%%

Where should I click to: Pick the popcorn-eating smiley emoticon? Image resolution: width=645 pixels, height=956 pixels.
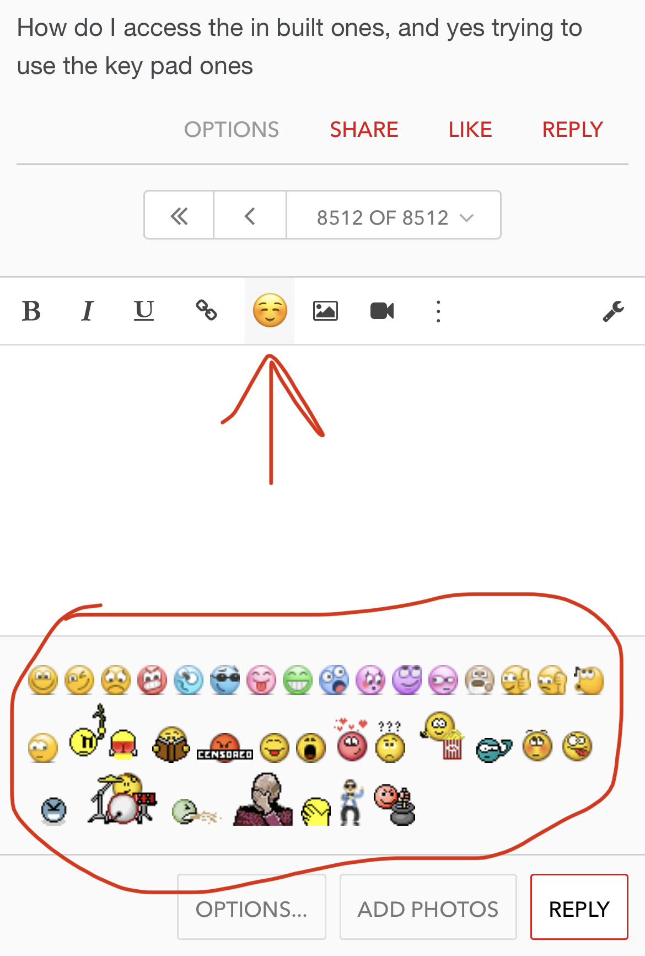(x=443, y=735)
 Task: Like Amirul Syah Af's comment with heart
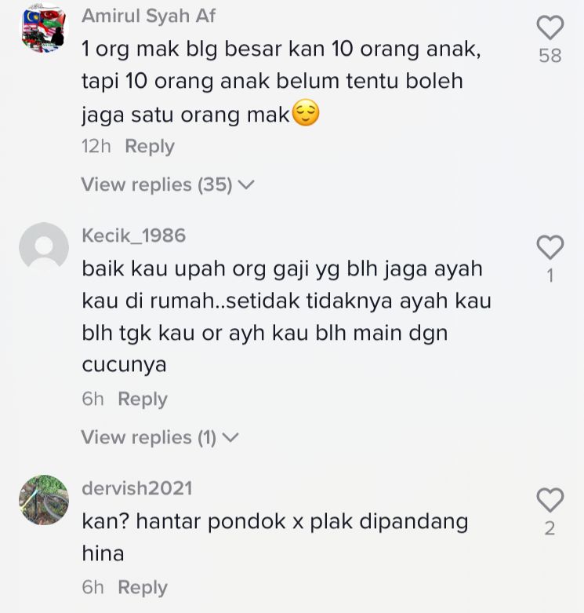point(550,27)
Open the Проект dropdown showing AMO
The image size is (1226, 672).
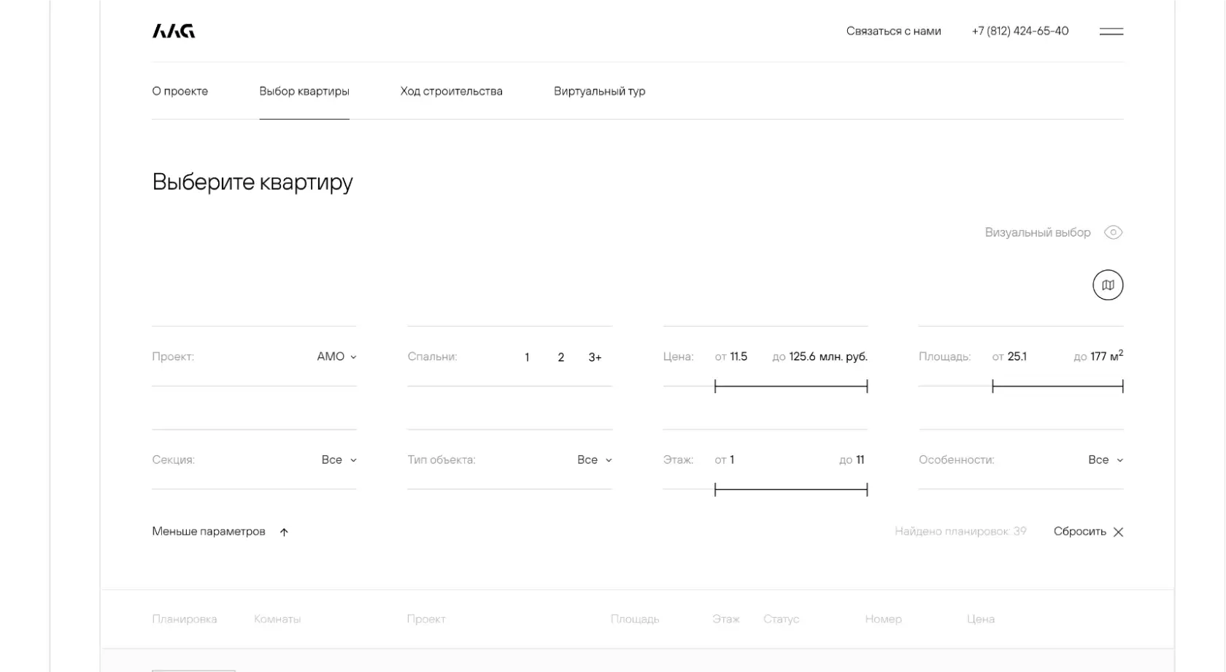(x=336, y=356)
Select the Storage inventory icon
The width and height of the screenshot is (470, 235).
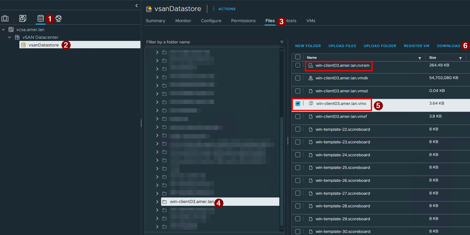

%%

Work required –
Apart from the pictures, all of the data must be duplicated exactly as shown above.

Response for this exercise –
Where should I click to: Pick the popcorn-eating smiley emoticon? Image resolution: width=645 pixels, height=956 pixels.
(x=443, y=735)
 Task: Like Amirul Syah Af's comment with heart
point(550,27)
Open the Проект dropdown showing AMO
The image size is (1226, 672).
(x=336, y=356)
Select the Storage inventory icon
The width and height of the screenshot is (470, 235).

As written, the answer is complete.